Dr. Jay slowly shook his head. "That is true of so many of our vets. We are the only family they have left. But, call the son anyway and let him know where Mr. Miller stands. Maybe he'll drop by."
"We got nothin' to stop these guys," Goldstein said, "rifles and a couple of satchel charges. How's this gonna work?"
"Hey, what's that?" Koslowski pointed at two thin vertical bands of bright blue lights about fifty yards apart in front of them. Each band of light was twenty-five to thirty yards tall.
"Get down," Joe said. "It's gotta be the Krauts."
As the men watched, the lights brightened and spread until they came together, a giant blue movie screen set up in the middle of the forest. A deep throbbing hum emanated from somewhere.

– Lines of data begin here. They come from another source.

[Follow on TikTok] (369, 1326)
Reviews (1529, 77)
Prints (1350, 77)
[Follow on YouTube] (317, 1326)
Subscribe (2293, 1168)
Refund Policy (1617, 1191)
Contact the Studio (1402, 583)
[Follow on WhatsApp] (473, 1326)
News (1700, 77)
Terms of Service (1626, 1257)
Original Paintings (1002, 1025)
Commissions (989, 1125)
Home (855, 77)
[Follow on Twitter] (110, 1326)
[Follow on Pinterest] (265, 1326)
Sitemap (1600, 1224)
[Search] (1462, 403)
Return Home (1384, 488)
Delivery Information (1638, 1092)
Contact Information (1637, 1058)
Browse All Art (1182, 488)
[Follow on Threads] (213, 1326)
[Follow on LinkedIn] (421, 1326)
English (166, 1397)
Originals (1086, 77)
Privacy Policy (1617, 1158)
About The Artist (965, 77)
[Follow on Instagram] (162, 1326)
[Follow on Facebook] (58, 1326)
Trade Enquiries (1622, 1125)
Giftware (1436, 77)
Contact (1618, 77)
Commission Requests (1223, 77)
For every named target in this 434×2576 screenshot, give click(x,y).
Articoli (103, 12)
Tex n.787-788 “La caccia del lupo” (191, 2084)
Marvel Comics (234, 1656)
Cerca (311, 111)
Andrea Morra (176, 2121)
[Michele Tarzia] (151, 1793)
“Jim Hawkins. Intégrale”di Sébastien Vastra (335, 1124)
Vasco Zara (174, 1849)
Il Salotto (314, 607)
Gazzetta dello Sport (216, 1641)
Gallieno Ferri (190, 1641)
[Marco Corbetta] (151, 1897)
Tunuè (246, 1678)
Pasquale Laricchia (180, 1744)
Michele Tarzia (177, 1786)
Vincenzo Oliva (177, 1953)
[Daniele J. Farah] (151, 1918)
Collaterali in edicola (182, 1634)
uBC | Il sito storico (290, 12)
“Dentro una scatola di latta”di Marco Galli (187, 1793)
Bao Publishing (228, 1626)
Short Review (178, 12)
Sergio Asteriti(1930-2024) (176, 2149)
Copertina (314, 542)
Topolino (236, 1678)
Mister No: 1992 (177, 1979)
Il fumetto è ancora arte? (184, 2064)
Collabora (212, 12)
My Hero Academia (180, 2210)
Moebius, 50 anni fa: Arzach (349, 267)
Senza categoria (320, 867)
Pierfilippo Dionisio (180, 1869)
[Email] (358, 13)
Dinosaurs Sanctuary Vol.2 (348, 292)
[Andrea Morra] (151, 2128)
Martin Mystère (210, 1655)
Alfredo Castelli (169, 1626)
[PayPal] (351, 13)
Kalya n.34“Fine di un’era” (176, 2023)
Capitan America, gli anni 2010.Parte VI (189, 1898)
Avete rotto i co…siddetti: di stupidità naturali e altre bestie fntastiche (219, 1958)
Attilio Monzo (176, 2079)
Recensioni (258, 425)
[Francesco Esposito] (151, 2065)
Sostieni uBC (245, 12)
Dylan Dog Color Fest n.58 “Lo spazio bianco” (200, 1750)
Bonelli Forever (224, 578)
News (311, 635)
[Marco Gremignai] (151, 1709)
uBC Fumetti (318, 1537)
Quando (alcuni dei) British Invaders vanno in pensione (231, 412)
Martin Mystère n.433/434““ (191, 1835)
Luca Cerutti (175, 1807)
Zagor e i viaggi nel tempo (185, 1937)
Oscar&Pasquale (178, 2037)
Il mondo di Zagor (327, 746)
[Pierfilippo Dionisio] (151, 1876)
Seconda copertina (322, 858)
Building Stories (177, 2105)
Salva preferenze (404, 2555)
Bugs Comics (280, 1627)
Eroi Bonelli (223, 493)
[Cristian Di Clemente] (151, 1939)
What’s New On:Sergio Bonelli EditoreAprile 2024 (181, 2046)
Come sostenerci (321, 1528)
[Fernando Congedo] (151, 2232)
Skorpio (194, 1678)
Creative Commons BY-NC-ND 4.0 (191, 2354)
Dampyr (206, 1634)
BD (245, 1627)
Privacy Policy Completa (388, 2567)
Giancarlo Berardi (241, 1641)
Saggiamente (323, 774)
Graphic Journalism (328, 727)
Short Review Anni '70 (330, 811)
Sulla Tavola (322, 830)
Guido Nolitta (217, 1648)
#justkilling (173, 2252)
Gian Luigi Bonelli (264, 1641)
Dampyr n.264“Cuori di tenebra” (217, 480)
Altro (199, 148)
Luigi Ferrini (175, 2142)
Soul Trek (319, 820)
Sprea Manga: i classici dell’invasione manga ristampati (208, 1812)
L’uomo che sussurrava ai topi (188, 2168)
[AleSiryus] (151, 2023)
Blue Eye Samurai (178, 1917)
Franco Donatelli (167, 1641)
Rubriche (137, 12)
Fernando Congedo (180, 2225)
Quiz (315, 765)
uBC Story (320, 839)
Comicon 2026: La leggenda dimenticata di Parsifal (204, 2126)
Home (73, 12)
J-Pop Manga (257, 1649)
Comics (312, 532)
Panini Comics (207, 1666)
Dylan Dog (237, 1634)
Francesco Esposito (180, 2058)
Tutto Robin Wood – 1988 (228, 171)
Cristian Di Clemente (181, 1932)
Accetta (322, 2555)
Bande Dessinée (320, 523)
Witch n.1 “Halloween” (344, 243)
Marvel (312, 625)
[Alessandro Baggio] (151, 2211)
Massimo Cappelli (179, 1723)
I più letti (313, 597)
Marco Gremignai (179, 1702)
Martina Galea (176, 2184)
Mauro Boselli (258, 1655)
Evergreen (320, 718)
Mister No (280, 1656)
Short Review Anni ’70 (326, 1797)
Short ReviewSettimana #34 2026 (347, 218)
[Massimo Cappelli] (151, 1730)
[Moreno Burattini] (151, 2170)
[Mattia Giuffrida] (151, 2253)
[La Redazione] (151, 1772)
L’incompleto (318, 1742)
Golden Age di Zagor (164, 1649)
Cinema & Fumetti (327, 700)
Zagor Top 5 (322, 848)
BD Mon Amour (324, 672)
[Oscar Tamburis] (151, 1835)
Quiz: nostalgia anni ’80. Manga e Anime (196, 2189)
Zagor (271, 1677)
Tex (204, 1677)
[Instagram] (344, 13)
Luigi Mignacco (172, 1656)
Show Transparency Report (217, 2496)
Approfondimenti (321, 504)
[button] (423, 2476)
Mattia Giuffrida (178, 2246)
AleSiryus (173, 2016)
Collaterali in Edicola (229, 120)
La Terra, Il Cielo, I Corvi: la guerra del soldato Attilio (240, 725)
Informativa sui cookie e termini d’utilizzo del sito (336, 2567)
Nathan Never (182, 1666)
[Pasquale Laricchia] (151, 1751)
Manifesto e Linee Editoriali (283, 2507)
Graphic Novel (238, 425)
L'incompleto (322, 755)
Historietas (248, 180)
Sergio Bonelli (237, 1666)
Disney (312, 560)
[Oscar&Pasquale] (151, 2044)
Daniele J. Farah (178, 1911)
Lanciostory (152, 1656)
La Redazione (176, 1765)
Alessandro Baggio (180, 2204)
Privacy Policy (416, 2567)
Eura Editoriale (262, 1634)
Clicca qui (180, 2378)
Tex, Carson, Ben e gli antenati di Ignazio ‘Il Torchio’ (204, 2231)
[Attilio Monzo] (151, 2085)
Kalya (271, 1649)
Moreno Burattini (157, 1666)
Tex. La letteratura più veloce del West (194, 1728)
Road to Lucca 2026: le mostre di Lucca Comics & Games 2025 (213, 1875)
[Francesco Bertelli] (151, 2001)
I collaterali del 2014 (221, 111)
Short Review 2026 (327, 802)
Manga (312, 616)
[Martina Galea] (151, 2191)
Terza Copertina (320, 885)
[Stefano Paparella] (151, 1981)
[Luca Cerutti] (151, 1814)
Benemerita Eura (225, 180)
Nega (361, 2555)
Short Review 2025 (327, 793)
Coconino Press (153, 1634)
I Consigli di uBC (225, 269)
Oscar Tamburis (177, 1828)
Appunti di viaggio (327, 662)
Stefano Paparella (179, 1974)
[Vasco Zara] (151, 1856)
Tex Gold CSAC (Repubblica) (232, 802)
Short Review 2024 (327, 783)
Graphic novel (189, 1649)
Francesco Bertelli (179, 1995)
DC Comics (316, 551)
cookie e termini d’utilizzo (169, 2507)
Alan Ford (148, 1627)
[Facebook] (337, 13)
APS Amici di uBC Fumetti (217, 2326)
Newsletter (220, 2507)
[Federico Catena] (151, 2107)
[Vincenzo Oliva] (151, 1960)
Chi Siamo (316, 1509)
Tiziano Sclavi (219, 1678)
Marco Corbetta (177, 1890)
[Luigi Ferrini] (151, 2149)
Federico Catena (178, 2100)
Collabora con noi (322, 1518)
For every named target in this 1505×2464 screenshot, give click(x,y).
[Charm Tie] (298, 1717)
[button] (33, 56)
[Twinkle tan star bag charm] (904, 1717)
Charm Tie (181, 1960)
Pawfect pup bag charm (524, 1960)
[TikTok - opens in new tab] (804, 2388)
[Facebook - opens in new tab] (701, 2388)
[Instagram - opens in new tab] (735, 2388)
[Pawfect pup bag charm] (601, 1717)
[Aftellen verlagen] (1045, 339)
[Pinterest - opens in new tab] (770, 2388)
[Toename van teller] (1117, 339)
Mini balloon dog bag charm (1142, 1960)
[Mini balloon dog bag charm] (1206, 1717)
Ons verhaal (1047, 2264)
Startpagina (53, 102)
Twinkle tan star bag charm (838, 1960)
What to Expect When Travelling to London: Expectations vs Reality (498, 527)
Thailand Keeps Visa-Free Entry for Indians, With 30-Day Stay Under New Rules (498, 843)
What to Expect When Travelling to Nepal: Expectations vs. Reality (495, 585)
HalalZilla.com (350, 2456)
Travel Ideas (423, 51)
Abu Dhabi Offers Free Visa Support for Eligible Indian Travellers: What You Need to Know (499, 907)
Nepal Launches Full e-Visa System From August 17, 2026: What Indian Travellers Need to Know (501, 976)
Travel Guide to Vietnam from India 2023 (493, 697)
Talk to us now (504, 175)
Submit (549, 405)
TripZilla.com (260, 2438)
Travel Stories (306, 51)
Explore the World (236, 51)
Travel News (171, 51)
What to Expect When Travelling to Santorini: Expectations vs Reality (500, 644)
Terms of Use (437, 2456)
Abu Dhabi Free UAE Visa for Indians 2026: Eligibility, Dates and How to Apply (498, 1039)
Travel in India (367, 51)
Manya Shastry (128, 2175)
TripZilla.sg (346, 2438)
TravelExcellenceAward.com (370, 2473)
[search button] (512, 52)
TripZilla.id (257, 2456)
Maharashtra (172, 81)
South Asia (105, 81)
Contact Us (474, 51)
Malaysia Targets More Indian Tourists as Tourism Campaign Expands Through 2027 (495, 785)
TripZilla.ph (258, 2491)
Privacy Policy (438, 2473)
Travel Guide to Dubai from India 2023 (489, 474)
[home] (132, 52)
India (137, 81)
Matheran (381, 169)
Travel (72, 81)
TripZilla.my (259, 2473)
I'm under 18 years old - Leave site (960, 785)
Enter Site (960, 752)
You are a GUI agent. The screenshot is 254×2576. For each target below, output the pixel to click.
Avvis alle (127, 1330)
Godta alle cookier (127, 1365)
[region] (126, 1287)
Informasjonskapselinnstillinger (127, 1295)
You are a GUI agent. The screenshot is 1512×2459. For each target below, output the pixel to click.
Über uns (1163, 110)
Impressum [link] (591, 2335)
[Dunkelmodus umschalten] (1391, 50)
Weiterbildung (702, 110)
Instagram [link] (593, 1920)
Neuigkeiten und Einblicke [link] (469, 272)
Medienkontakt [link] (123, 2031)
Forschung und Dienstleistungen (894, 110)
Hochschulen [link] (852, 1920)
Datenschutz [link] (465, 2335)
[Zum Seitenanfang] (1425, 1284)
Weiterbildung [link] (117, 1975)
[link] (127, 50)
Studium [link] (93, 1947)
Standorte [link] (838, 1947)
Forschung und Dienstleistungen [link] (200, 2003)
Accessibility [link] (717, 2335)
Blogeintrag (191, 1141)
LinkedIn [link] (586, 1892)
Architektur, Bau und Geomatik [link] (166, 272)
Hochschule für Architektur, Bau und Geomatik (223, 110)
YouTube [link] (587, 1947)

Something clicked. Hell, this is new. The dream has never gone this far before. I'm in two places at once. I'm here in the woods and back at the hospital too. Joe could feel his old body in the bed, but he was also freezing in the forest. It made no sense at all, but there was no time to think about it—too much was going on.
The screen slowly opened like a doorway, showing a beautiful, spring day on the other side … and troops, lots of troops and odd-looking tanks.
The tanks were bigger and more powerful than any young Joe had ever seen. Flying machines resembling giant, mechanical dragonflies hovered like avenging angels above the tanks, providing air cover. The flying machines were armed with wicked-looking weapons: rockets and multiple-barrel machine guns.
I know those … Black Hawk helicopters and Abrams tanks … killer machines. What are they doing here, in 1944? They belong in the 90s—not here—not now. Their markings are all wrong.
"Hey," Koslowski said. "Those are our guys!"
"How's he doing?" Dr. Jayraj asked.
"Not good," Adeline said. "He's been spiking fevers all night and received two PRNs of morphine."
Joe opened his eyes. "Hi, Doc," he whispered.
"Looks like you're having a tough time on this new medicine, Joe. Do you want to stop?"
"Hell, no," he said. "I've got to stop the bastards." He grimaced and slid back into semi-consciousness.
"He's back in his dream," Adeline said. "I hope he's winning."
"Hold on," Joe said, as he grabbed Koslowski's arm, pulling him back into the trench. "The last Louie I saw said Krauts in American uniforms, speaking perfect English, were dropped behind our lines. We've got to find out for sure who these guys are."
"Hey, guys!" An American captain stepped through the screen. "Is anyone out there?" He was waving a white cloth in one hand. There was something odd about his uniform. For starters, it was clean and pressed; his combat boots were polished. Joe hadn't seen polished boots in months.
"Hold it right there, Cap," Joe said, aiming his rifle at the captain's chest. "Who is Mickey Mouse's girlfriend?"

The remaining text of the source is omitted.